Time Course of Peripheral Leukocytosis and Clinical Outcomes After Aneurysmal Subarachnoid Hemorrhage

Aaron M Gusdon¹, Jude P J Savarraj¹, Eyad Shihabeddin¹, Atzhiry Paz¹, Andres Assing¹, Sang-Bae Ko², Louise D McCullough³, Huimahn Alex Choi¹

Affiliations

¹ Department of Neurosurgery, McGovern Medical School, University of Texas Health Science Center, Houston, TX, United States.
² Department of Neurology, Seoul National University College of Medicine, Seoul, South Korea.
³ Department of Neurology, McGovern Medical School, University of Texas Health Science Center, Houston, TX, United States.

PMID: 34381415
PMCID: PMC8350167
DOI: 10.3389/fneur.2021.694996

Time Course of Peripheral Leukocytosis and Clinical Outcomes After Aneurysmal Subarachnoid Hemorrhage

Aaron M Gusdon et al. Front Neurol. 2021.

. 2021 Jul 26:12:694996.

doi: 10.3389/fneur.2021.694996. eCollection 2021.

Authors

Aaron M Gusdon¹, Jude P J Savarraj¹, Eyad Shihabeddin¹, Atzhiry Paz¹, Andres Assing¹, Sang-Bae Ko², Louise D McCullough³, Huimahn Alex Choi¹

Affiliations

¹ Department of Neurosurgery, McGovern Medical School, University of Texas Health Science Center, Houston, TX, United States.
² Department of Neurology, Seoul National University College of Medicine, Seoul, South Korea.
³ Department of Neurology, McGovern Medical School, University of Texas Health Science Center, Houston, TX, United States.

PMID: 34381415
PMCID: PMC8350167
DOI: 10.3389/fneur.2021.694996

Abstract

Objective: Systemic inflammation after subarachnoid hemorrhage (SAH) is implicated in delayed cerebral ischemia (DCI) and adverse clinical outcomes. We hypothesize that early changes in peripheral leukocytes will be associated with outcomes after SAH. Methods: SAH patients admitted between January 2009 and December 2016 were enrolled into a prospective observational study and were assessed for Hunt Hess Scale (HHS) at admission, DCI, and modified Ranked Scale (mRS) at discharge.
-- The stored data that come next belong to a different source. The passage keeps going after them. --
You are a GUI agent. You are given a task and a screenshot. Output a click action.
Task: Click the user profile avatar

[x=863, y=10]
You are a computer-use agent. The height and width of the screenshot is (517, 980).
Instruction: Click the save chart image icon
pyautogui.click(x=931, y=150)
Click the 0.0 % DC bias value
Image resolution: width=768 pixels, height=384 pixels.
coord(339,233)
Total white blood cell (WBC) counts and each component of the differential cell count were determined on the day of admission (day 0) to 8 days after bleed (day 8). Global cerebral edema (GCE) was assessed on admission CT, and presence of any infection was determined. Statistical tests included student's t-test, Chi-square test, and multivariate logistic regression (MLR) models. Results: A total of 451 subjects were analyzed. Total WBCs and neutrophils decreased initially reaching a minimum at day 4-5 after SAH. Monocyte count increased gradually after SAH and peaked between day 6-8, while basophils and lymphocytes decreased initially from day 0 to 1 and steadily increased thereafter. Neutrophil to lymphocyte ratio (NLR) reached a peak on day 1 and decreased thereafter. WBCs, neutrophils, monocytes, and NLR were higher in patients with DCI and poor functional outcomes. WBCs, neutrophils, and NLR were higher in subjects who developed infections. In MLR models, neutrophils and monocytes were associated with DCI and worse functional outcomes, while NLR was only associated with worse functional outcomes. Occurrence of infection was associated with poor outcome. Neutrophils and NLR were associated with infection, while monocytes were not. Monocytes were higher in males, and ROC curve analysis revealed improved ability of monocytes to predict DCI and poor functional outcomes in male subjects. Conclusions: Monocytosis was associated with DCI and poor functional outcomes after SAH. The association between neutrophils and NLR and infection may impact outcomes. Early elevation in monocytes had an improved ability to predict DCI and poor functional outcomes in males, which was independent of the occurrence of infection.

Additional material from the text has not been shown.